The move puts the polarizing issue of abortion back on the front burner in a state where lawmakers have long been divided over whether to erect barriers or increase access to the procedure.
Health Commissioner Marissa Levine’s decision is the first step in a process that could take years. It was triggered by Gov. Terry McAuliffe (D) last spring when he urged the Health Department to rethink rules enacted under former governor Robert F. McDonnell (R). The regulations require the commonwealth’s 18 abortion clinics to widen hallways, add parking spaces and make other costly building renovations.
Abortion rights groups say these rules represent a blatant attempt to close clinics and block access to abortion in Virginia. They applauded Levine’s decision.
“While we welcome oversight and regulations that protect patient safety, there is absolutely no medical basis for the current restrictions,” said Tarina Keene, executive director of NARAL Pro-Choice Virginia. The “medically unnecessary regulations were written by politicians with one goal and one goal only: to close high-quality women’s health centers and restrict access to a range of reproductive health services for Virginia’s women, including safe, legal abortion.”
In a letter to McAuliffe on Wednesday, Levine said she took into consideration the 14,279 comments that activists submitted, the majority urging her to repeal the regulations outright. But, she said, the state board doesn’t have that authority.
Levine, whom McAuliffe appointed in February, instead recommended amending the construction and design rules; better aligning rules for drug storage and dispensing with state code; and improving standards for medical testing, lab services, emergencies and anesthesia. She also said rules concerning parental consent required before an abortion should be clarified.
Groups opposed to abortion say the current rules are needed to ensure safety for women and access for emergency personnel. They remained optimistic that the overhaul might lead to strengthened, rather than loosened, restrictions on clinics.
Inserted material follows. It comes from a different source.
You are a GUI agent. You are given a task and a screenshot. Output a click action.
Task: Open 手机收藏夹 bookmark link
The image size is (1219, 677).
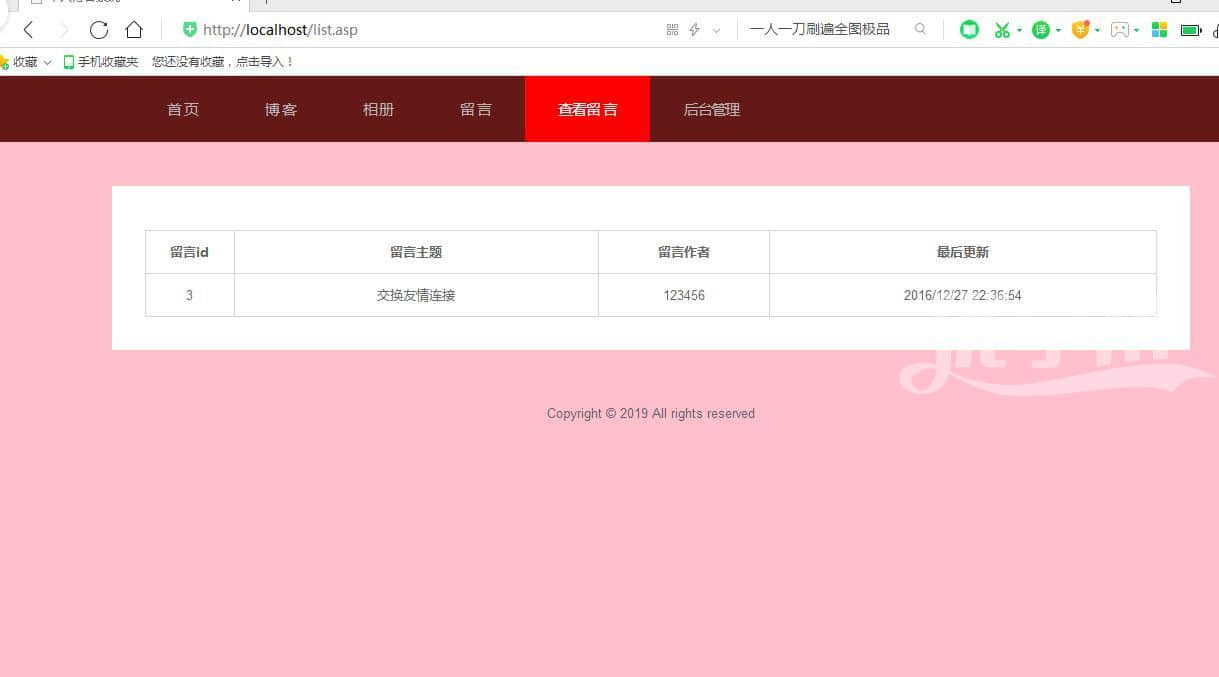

“We look forward to the Board of Health strengthening the standards in the areas the commissioner has pointed out have proven to be seriously deficient in nearly every abortion center in Virginia, including the storage and dispensing of drugs, being better prepared for emergencies, improper use of anesthesia and application of state laws like parental consent,” said Victoria Cobb, president of the Family Foundation of Virginia.
In May, McAuliffe, making good on a campaign promise, called for an expedited review of the rules and replaced five of the 15 members of the Health Board. Otherwise, the usual review process wouldn’t have begun until as late as 2017.
Now it’s up to the Health Board to vote on Levine’s recommendation at its Dec. 4 meeting. If the board goes along with Levine’s decision, Health Department staff will begin to rewrite the regulations, which could take many months and incorporate the input of medical professionals.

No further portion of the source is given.